Last week, my child stayed up late, past her bedtime, in order to write a detailed note that she left on my desk. (The note is the main picture for this post.)
The note is a list of her coding ideas. As I blogged a couple of weeks ago (Girls and Coding), I've come to realize that my daughter's passion with coding concerns UI.
Of the 12 ideas in her note, half of them concern modifying the small python script we've been building over the last year or so. It's exciting for me that she is now "driving the bus" on what we do next in our coding "class".
Another thing that delighted me concerns the other 6 of her ideas. They will require changes to my own python libraries that I've been developing to help me with our Custom Data Mining service.
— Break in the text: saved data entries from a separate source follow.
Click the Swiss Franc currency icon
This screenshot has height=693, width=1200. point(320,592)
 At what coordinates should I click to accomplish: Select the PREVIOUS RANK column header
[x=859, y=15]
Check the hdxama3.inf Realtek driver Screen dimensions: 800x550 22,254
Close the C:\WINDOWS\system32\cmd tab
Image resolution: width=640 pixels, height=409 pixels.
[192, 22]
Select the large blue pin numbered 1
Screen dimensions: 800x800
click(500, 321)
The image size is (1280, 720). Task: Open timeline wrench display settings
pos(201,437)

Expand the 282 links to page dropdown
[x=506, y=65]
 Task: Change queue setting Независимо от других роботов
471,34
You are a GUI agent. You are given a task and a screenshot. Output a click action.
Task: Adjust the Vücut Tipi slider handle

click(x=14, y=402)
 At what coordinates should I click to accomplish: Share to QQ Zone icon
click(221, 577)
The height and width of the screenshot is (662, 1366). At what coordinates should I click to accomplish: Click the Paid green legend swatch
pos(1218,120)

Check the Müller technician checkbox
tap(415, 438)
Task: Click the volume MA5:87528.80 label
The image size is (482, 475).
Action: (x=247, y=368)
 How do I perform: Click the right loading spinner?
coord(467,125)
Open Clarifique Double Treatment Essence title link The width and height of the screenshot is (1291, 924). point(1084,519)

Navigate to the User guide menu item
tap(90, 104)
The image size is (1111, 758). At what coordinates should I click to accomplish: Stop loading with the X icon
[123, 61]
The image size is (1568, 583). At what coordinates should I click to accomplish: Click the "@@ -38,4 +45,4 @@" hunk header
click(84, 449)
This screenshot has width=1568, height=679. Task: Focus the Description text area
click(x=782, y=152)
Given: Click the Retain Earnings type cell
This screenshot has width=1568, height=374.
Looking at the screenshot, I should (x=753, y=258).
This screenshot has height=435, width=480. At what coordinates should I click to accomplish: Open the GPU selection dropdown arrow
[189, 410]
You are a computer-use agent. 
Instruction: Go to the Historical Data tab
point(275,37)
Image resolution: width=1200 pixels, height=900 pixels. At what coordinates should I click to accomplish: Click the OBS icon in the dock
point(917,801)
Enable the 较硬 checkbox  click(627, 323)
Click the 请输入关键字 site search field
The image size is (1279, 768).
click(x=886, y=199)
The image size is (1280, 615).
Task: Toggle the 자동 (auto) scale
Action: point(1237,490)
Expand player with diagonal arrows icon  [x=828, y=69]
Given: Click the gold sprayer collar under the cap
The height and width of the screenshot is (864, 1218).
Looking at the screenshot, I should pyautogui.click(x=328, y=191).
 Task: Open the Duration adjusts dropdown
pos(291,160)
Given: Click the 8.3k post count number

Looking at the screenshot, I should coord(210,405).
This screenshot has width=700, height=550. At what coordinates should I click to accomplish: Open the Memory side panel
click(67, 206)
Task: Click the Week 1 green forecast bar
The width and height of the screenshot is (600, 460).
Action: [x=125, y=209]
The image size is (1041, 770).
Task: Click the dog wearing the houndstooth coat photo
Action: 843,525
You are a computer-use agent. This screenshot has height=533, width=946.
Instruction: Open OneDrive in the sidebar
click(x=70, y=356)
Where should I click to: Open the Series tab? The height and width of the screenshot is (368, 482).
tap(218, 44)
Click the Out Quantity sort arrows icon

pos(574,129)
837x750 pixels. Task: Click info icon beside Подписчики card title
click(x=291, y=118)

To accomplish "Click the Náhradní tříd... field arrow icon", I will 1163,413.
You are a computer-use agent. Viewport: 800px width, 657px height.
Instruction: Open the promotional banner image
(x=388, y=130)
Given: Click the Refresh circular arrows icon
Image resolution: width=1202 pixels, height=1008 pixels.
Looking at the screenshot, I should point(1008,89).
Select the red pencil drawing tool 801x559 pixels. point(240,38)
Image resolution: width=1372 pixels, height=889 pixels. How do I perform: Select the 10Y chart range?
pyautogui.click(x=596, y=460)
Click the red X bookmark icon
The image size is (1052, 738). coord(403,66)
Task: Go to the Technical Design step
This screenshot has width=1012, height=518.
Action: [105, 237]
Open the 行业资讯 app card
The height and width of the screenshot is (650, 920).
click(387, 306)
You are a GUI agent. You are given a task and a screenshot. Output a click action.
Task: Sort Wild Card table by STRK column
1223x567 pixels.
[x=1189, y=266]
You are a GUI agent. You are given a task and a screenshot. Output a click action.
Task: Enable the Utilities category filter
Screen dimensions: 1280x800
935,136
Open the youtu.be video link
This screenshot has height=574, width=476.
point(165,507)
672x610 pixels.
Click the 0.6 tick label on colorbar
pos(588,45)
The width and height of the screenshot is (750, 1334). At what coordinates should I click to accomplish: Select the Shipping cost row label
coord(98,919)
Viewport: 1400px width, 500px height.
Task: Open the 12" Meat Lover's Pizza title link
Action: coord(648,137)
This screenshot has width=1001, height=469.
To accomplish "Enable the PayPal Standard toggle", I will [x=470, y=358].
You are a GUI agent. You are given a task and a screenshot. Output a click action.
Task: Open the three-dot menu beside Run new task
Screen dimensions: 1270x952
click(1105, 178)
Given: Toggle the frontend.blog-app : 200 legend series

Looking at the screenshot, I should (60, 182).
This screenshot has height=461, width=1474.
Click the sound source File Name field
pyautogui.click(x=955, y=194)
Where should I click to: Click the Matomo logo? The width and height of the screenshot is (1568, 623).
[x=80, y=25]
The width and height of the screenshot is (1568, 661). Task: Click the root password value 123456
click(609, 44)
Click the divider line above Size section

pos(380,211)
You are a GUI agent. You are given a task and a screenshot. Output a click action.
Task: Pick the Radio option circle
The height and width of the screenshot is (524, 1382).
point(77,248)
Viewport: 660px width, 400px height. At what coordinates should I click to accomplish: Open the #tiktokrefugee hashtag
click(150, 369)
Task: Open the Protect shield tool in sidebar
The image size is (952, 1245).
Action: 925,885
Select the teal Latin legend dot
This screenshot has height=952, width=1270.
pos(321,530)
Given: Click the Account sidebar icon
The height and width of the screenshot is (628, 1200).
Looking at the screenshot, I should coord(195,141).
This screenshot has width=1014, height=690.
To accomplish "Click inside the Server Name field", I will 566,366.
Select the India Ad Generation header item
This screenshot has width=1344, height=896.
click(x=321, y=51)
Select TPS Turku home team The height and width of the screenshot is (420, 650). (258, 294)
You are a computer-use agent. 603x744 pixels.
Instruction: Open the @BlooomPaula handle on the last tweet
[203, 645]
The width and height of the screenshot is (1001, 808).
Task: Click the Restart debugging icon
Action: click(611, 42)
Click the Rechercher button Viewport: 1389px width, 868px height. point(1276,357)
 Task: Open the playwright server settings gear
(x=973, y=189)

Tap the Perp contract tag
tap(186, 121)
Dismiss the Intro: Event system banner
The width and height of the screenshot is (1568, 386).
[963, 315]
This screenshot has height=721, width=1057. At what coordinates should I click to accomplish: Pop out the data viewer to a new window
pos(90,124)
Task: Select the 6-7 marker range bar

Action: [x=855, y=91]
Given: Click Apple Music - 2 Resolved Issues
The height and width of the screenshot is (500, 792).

Her ideas will improve the UI of those libraries. In the Girls and Coding post, I wrote:
After last Thursday, I realized that the best, initial coding role for my child is UI. Now, I don't give a rip about UI. UI is something I do only because I have to — not because I love it. But, my child loves it.
Moreover, UI is the gateway to making my code usable by anyone other than myself. In my various coding projects, I need to generate compiled, complete versions of code that can run like stand-alone applications on the Windows and Mac computers of our clients.
To do so, I need to spice up the UI. I'm going to love working with my child on this.
To my delight, I don't even have to ask her for her help because this is what she wants to do anyway. Not because it would help me, but because it will further her own passion.
Over the past few years, I've been mulling over a theory about how people develop excellence. The easiest way, I believe, is to recognize your child's talents, and foster and nurture those talents and their passions when they are kids.
If children develop passion for an activity before puberty, then they will be motivated to spend some of that extreme, hormone-fueled energy of puberty on pursuing that passion. This, I believe, is one way how we become experts.
With this theory in mind, I've been looking for signs of self-motivated passion in my child. There are several areas in her life where — thanks to her mom — this fire, or self-driven joyful interest, has already been lit. These areas include art, horseback riding, writing, and sewing.
I'm happy that "coding" can be added to the list now.